Feuergefährliche Arbeiten

Feuergefährliche Arbeiten in Zusammenhang mit Reparatur-, Montage- und Demontagearbeiten, wie Schweißen, Trennschleifen, Löten und Brennschneiden außerhalb des Werkstattbereiches sowie Dacharbeiten mit Flamme sind eine häufige Brandursache.
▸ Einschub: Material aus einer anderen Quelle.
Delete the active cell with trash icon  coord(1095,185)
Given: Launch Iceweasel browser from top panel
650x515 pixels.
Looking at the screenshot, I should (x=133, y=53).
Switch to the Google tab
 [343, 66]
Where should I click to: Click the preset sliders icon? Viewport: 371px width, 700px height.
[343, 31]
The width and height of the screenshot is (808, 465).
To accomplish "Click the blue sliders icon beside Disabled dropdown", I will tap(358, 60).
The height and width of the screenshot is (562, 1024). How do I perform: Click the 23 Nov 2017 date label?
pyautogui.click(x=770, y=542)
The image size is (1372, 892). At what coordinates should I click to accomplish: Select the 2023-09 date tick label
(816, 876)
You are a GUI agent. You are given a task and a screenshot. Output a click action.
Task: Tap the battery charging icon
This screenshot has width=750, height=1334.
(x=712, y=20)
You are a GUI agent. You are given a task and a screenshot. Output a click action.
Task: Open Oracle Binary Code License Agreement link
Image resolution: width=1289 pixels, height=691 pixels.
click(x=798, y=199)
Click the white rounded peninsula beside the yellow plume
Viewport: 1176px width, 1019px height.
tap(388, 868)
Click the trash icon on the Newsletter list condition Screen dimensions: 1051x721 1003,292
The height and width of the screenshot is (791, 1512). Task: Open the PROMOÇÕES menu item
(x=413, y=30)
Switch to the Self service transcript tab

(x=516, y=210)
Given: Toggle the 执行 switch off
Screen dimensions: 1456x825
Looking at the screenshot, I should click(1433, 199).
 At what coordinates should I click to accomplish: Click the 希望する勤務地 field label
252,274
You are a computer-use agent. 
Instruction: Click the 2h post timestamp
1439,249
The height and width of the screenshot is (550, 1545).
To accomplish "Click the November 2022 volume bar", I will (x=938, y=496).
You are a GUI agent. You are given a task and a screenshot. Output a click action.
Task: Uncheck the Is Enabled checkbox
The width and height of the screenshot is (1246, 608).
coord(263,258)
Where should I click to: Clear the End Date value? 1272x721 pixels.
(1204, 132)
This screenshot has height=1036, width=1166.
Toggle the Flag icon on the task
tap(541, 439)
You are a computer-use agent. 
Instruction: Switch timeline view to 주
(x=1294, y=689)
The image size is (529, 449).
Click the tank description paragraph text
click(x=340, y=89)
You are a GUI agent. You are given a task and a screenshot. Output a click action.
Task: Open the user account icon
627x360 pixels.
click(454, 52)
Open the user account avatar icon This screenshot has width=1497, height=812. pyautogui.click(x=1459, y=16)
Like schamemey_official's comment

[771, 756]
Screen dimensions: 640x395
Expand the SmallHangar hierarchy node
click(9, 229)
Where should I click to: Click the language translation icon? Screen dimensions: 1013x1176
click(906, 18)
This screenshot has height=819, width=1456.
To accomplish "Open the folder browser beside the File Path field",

Gefährdet ist nicht nur die nähere Umgebung der Arbeitsstelle. Schweiß-, Schneid- und Schleiffunken beispielsweise können auch noch in Entfernungen von 10 m und mehr brennbare Stoffe zünden. Aus diesem Grund sollten im Betrieb grundsätzlich Feuerarbeiten außerhalb hierfür ständig eingerichteter Arbeitsplätze untersagt sein. Sind solche Arbeiten unvermeidlich, muss hierfür eine schriftliche Genehmigung durch den Betriebsleiter oder seinem dafür Beauftragten erteilt werden (Erlaubnisschein für feuergefährliche Arbeiten). Damit wird das durchführende Personal (eigenes als auch fremdes) verpflichtet, alle erforderlichen Vorsichtsmaßnahmen zu ergreifen und zu beachten.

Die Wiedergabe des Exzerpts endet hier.